=== Begin Enclosure ===

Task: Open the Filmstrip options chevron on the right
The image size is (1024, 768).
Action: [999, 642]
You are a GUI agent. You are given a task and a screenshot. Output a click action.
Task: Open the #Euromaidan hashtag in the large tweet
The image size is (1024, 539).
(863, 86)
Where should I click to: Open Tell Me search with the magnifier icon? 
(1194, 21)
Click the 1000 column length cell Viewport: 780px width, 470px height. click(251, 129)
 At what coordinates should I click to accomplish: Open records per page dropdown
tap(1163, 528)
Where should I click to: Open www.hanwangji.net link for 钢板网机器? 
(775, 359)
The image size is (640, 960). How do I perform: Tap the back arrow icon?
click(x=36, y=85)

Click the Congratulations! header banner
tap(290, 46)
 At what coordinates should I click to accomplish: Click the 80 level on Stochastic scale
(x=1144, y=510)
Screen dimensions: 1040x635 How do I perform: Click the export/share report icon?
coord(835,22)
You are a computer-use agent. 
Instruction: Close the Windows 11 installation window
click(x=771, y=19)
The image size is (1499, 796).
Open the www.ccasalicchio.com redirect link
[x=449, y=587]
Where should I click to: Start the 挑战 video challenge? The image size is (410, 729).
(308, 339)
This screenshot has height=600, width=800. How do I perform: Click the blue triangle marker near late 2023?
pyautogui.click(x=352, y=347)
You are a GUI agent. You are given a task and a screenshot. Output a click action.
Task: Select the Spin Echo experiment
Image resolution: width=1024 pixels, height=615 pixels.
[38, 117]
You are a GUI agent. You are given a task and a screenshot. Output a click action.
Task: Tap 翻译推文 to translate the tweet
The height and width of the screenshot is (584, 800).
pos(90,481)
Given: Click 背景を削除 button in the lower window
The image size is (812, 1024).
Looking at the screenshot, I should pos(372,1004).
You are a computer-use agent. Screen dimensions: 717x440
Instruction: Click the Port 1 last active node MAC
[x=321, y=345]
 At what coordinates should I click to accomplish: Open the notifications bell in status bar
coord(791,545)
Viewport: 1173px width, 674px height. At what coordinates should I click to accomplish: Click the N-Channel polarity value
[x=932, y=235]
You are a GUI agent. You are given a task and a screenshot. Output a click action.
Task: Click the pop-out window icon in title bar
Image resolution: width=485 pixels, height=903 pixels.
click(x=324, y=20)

=== End Enclosure ===

▶ Description of the task:
Search the entries for the word "tweet". Copy each line where it appears.

▶ Answer:
Task: Open the #Euromaidan hashtag in the large tweet
Task: Tap 翻译推文 to translate the tweet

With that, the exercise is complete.